House subcommittee questions EPA’s proposed emission standards
May 18, 2023
A U.S. House of Representatives subcommittee questioned the U.S. Environmental Protection Agency’s proposed new emission standards, leaving questions of whether the new rules will stay in place.
On Wednesday, May 17, the subcommittee on Economic Growth, Energy Policy and Regulatory Affairs held a hearing regarding the EPA’s recently proposed emission standards. The proposal for heavy trucks would require a quarter of new heavy trucks sold in the U.S. to be all-electric by 2032. That number goes up to 67% for passenger vehicles.
During the hearing, committee Republicans cast doubt on the emission standards.

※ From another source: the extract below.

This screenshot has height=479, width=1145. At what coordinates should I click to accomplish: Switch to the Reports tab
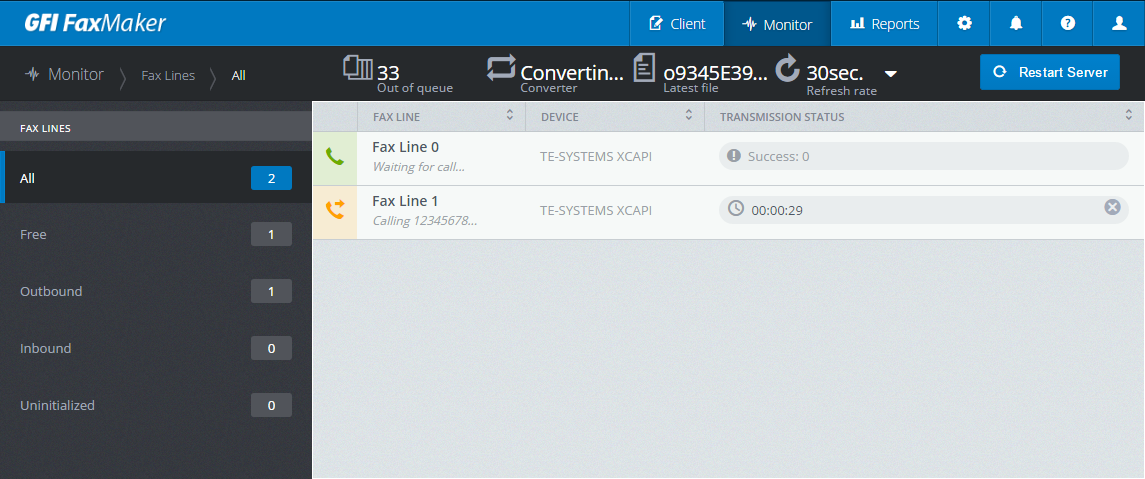[x=884, y=23]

Specifically, they do not believe the EPA has the authority to make such rules. Chairman Pat Fallon, R-Texas, pointed out that the executive branch carries out laws but it does not create them. Rep. Scott Perry, R-Pa., was more candid in his approach.
“What in the hell does this government think it has the right, where does it get the right to ban gas stoves, gas vehicles, certain types of clothing?” Perry asked the witness panel. “Who are these people?”

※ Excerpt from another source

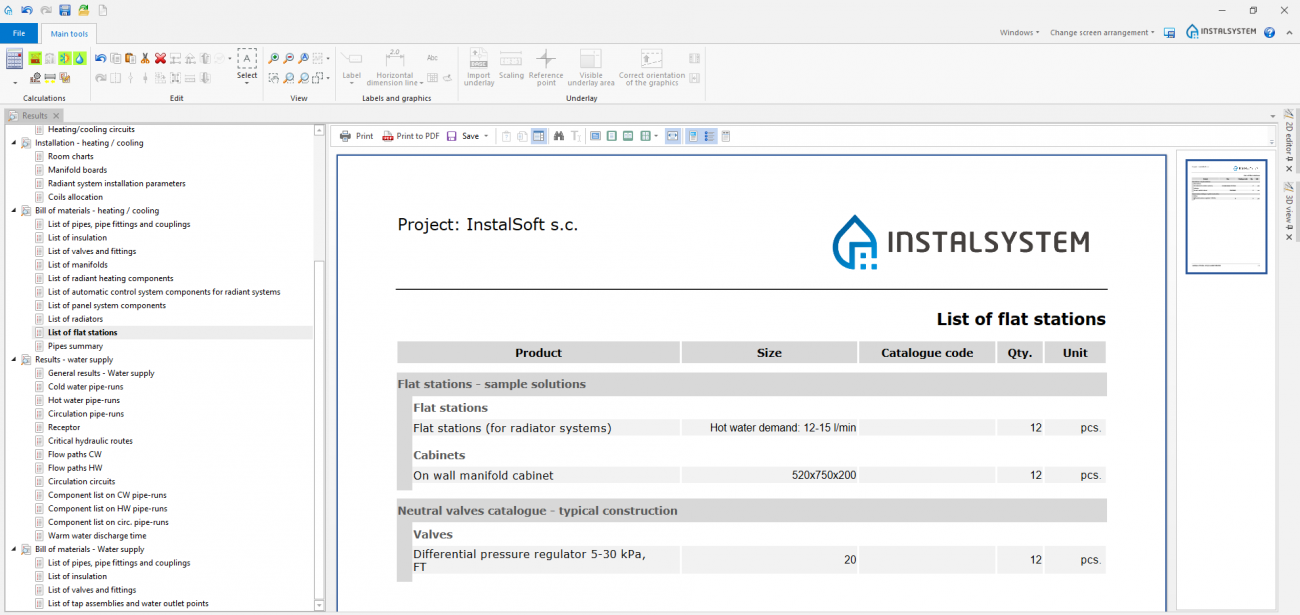Screen dimensions: 1300x615
Task: Click the binoculars find icon
Action: click(x=559, y=136)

In his testimony, Steve Bradbury, distinguished fellow at The Heritage Foundation, pointed out several problems with the EPA’s proposed emission standards.
Bradbury explained that only the National Highway Traffic Safety Administration has the authority to establish fuel economy standards for new motor vehicles offered for sale to private buyers.

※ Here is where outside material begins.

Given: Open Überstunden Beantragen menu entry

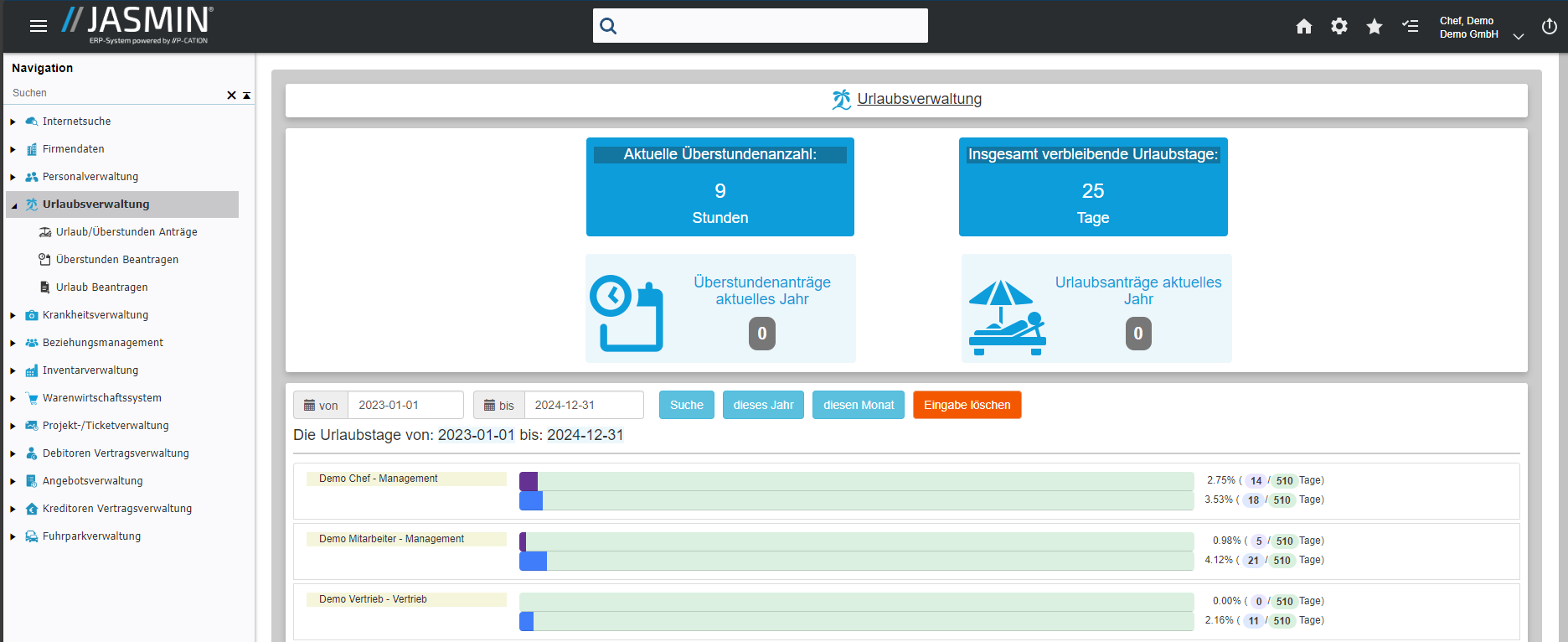Looking at the screenshot, I should pos(116,260).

Other issues Bradbury brought up:
- Increasing the purchase price of all new vehicles – “All Americans will be harmed by these price increases, but the biggest losers will be lower-income Americans who cannot afford to buy an (electric vehicle) or to pay more for a gas-powered vehicle at the dealership, as well as those who live in rural areas and need to drive longer distances and for whom EVs are impractical.”
- Destroying jobs in the U.S. auto industry – “The loss of popular new vehicle options and the significant price increases at the dealership will mean that fewer new vehicles will be purchased – almost certainly far fewer than EPA is predicting.”
- Causing more deaths and serious injuries on America’s highways – “As new vehicle models become unaffordable or unappealing, many American families will be left driving older and older used cars, and the age of the nation’s auto fleet will rise dramatically.”
- Worsening air quality and increasing global carbon emissions – “The minerals and components used in (electric vehicle)batteries are mostly processed or manufactured in China using power generated from coal. While the U.S. has achieved huge reductions in carbon dioxide emissions by converting coal-fired power plants to natural gas, China’s carbon emissions are growing rapidly because of its heavy reliance on coal, and EPA’s rules will only accelerate that dynamic.”
Several stakeholders have pushed back on the proposed emission standards while most Americans remain hesitant to purchase an electric vehicle.
The Owner-Operator Independent Drivers Association calls the rulemaking “hurried” and points out the lack of a national charging infrastructure.
OOIDA President Todd Spencer issued the following statement:
“The Biden-Harris EPA is continuing their regulatory blitz on small-business truckers. The latest proposal comes on the heels of a hurried nitrogen oxide emissions rulemaking finalized in December along with a California waiver mandating sales of electric trucks. Today’s announcement is a blatant attempt to force consumers into purchasing electric vehicles while a national charging infrastructure network remains absent for heavy-duty commercial trucks. Professional drivers are skeptical of (electric vehicle) costs, mileage range, battery weight and safety, charging time, and availability. It’s baffling that the EPA is pushing forward with more impractical emissions timelines without first addressing these overwhelming concerns with electric (commercial motor vehicles). The pursuit of this radical environmental agenda in conjunction with an anticipated speed limiter mandate will regulate the safest and most experienced truckers off the road.”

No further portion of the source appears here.